Les images fabriquées à des fins spécifiquement didactiques ou pédagogiques
Les reconstitutions à caractère pédagogique prennent plusieurs formes : schémas, dessins, allant de la simple gravure en noir et blanc à l’aquarelle colorée. Les maquettes ont connu un succès particulier pour évoquer les batailles, mais les cartes sont encore plus présentes.
Les maquettes et les restitutions
Les illustrations les plus reproduites sont les reconstitutions (30% du total), complétées par quelques dessins : essentiellement des gravures présentant les fortifications de César, des coupes et des photographies de la maquette réalisée à la suite des travaux de Napoléon III. Cette façon d’évoquer le siège Alésia trouve sa source dans les longues descriptions de César. D’abord tracé à la main, pour les plus anciennes versions, ce schéma presque inchangé figurait encore dans une édition de 2009.
La maquette des travaux des fortifications de César devant Alésia a été réalisée à la demande de Napoléon III. Ce dernier consacra d’importantes recherches archéologiques sur l’époque romaine, manière de légitimer son propre régime, aussi qualifié de Césarisme. La maquette conservée au MAN est également l’un des éléments les plus choisis depuis 1882, avec ses avatars (dessins, coupes ou bloc tridimensionnel en couleur).
Les photographies aériennes et les plans
Les photographies de paysages sont peu nombreuses pour évoquer l’Antiquité, mais le site d’Alésia est le plus représenté à partir de 1924. J. Le Gall, qui a fouillé le site, est co-auteur du manuel édité par Colin et il est à l’origine des premières vues aériennes, en 1964. Les lignes restituées des fortifications de César sont dessinées sur la photographie pour la rendre plus lisible.

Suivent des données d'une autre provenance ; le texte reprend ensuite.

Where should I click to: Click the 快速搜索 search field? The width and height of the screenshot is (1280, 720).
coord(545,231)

Les plans du Mont-Auxois ont été introduits à la même date dans des éditions dirigées par des archéologues. Les travaux effectués au cours du siège de César y sont généralement reportés, ainsi que l’emplacement des camps gaulois et romains.
Les cartes et les dessins
Les cartes et les plans constituent 15% des illustrations. En grande majorité, il s’agit d’une carte des Gaules au moment de la conquête et de quelques plans d’Alésia. Les premières cartes des Gaules apparaissent dans les éditions Belin dès 1899 et sont présentes chez tous les éditeurs depuis 1923. Les représentations varient très peu d’un manuel à l’autre, d’abord en noir et blanc, avec le réseau hydrographique, elles sont plus épurées avec l’introduction de la couleur. Les toponymes sont alors moins nombreux, mais des informations nouvelles apparaissent comme les déplacements des armées de César. En général, les limites des provinces y sont reportées et les noms des villes et des peuples sont le plus souvent donnés dans leur correspondance antique, parfois avec le nom des villes d’aujourd’hui. Les cartes adoptent les limites actuelles de la France. Il est regrettable que les projections du territoire proposées par Ch. Goudineau ne soient jamais proposées16, elles éviteraient l’identification entre « la » Gaule et la France.

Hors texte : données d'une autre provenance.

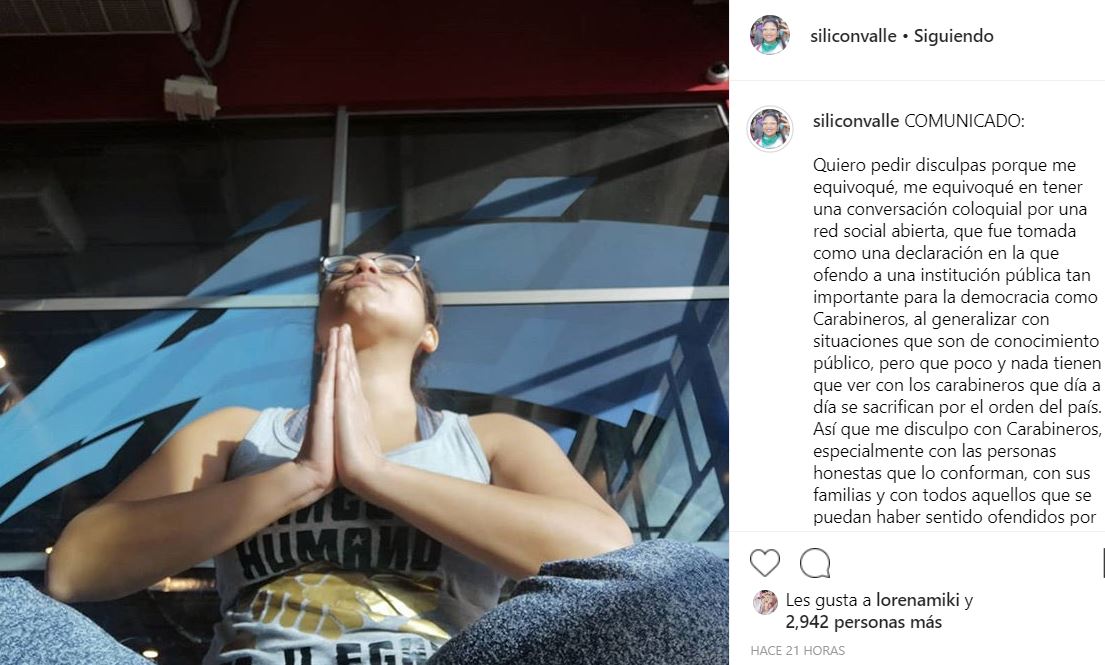Open lorenamiki's small profile picture
The width and height of the screenshot is (1105, 665).
tap(765, 602)
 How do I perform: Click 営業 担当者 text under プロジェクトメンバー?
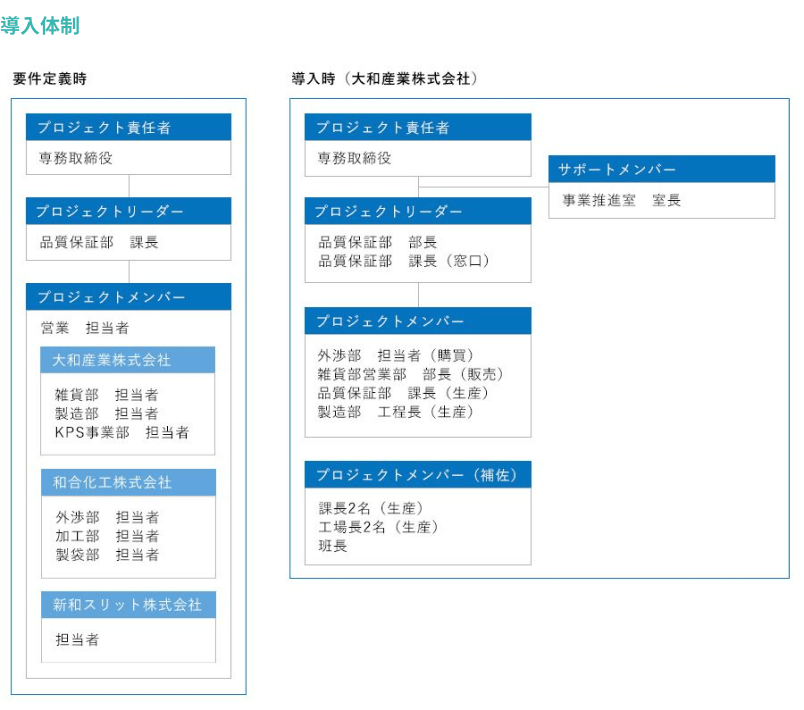(x=85, y=327)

Enfin, les dessins, d’abord utilisés en l’absence de photographie, figurent des légionnaires romains et des guerriers gaulois. Dans les éditions plus récentes, c’est leur attractivité auprès des élèves et leur coût réduit qui expliquent leur succès, comme celui du camp militaire.
Les documents pédagogiques constituent des images au même titre que les documents archéologiques et artistiques et traduisent des partis pris, qui devraient également être discutés.
La sélection des images
L’inventaire des images utilisées pour raconter la Guerre des Gaules dans les manuels est le résultat de choix quantitatifs et qualitatifs.
Des images plus nombreuses et plus variées ?
Contrairement à l’analyse qui est habituellement faite sur la part des images dans les manuels, sur cette longue période, il est étonnant de constater que leur nombre n’augmente pas vraiment. L’impression fausse selon laquelle il y aurait plus d’images pour une même leçon sur la Guerre des Gaules est due au fait qu’il y a moins de pages consacrées à la leçon, que les illustrations sont beaucoup plus grandes et le texte considérablement réduit. Mais au total, le nombre d’images pour évoquer la Guerre des Gaules est sensiblement le même. Il y en avait quatre dans l’édition de 1882 et autant en 1986. En revanche, l’édition de 1931 en comportait trois fois plus, sans doute parce que le nombre de pages consacrées à cette leçon était encore important.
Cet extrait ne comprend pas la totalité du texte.